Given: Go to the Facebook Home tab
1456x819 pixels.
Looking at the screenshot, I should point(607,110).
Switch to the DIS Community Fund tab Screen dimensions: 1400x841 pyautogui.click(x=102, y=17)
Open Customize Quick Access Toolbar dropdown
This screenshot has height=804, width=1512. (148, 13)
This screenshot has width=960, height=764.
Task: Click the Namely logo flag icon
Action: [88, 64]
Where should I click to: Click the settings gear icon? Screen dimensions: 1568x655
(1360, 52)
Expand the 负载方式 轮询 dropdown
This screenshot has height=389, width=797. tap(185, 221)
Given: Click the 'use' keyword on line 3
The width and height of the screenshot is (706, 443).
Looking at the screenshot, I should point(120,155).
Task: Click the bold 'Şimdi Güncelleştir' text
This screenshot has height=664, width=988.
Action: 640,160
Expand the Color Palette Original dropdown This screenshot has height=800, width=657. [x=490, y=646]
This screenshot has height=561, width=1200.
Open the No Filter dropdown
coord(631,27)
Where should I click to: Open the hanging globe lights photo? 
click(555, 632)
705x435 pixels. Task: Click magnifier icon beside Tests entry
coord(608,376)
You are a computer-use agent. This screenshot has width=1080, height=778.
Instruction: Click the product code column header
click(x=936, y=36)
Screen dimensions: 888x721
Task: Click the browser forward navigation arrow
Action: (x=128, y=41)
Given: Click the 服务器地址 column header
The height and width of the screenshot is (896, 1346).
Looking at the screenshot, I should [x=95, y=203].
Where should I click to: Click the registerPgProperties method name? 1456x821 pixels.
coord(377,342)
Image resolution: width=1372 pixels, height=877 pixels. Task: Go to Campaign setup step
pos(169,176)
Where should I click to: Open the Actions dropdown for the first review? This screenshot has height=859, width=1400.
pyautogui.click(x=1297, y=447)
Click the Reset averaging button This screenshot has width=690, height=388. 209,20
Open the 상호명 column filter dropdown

**Objective**
Quote all of the rows above word for word, keeping every line and its order unchanged.

**Solution**
Given: Go to the Facebook Home tab
1456x819 pixels.
Looking at the screenshot, I should point(607,110).
Switch to the DIS Community Fund tab Screen dimensions: 1400x841 pyautogui.click(x=102, y=17)
Open Customize Quick Access Toolbar dropdown
This screenshot has height=804, width=1512. (148, 13)
This screenshot has width=960, height=764.
Task: Click the Namely logo flag icon
Action: [88, 64]
Where should I click to: Click the settings gear icon? Screen dimensions: 1568x655
(1360, 52)
Expand the 负载方式 轮询 dropdown
This screenshot has height=389, width=797. tap(185, 221)
Given: Click the 'use' keyword on line 3
The width and height of the screenshot is (706, 443).
Looking at the screenshot, I should point(120,155).
Task: Click the bold 'Şimdi Güncelleştir' text
This screenshot has height=664, width=988.
Action: 640,160
Expand the Color Palette Original dropdown This screenshot has height=800, width=657. [x=490, y=646]
This screenshot has height=561, width=1200.
Open the No Filter dropdown
coord(631,27)
Where should I click to: Open the hanging globe lights photo? 
click(555, 632)
705x435 pixels. Task: Click magnifier icon beside Tests entry
coord(608,376)
You are a computer-use agent. This screenshot has width=1080, height=778.
Instruction: Click the product code column header
click(x=936, y=36)
Screen dimensions: 888x721
Task: Click the browser forward navigation arrow
Action: (x=128, y=41)
Given: Click the 服务器地址 column header
The height and width of the screenshot is (896, 1346).
Looking at the screenshot, I should [x=95, y=203].
Where should I click to: Click the registerPgProperties method name? 1456x821 pixels.
coord(377,342)
Image resolution: width=1372 pixels, height=877 pixels. Task: Go to Campaign setup step
pos(169,176)
Where should I click to: Open the Actions dropdown for the first review? This screenshot has height=859, width=1400.
pyautogui.click(x=1297, y=447)
Click the Reset averaging button This screenshot has width=690, height=388. 209,20
Open the 상호명 column filter dropdown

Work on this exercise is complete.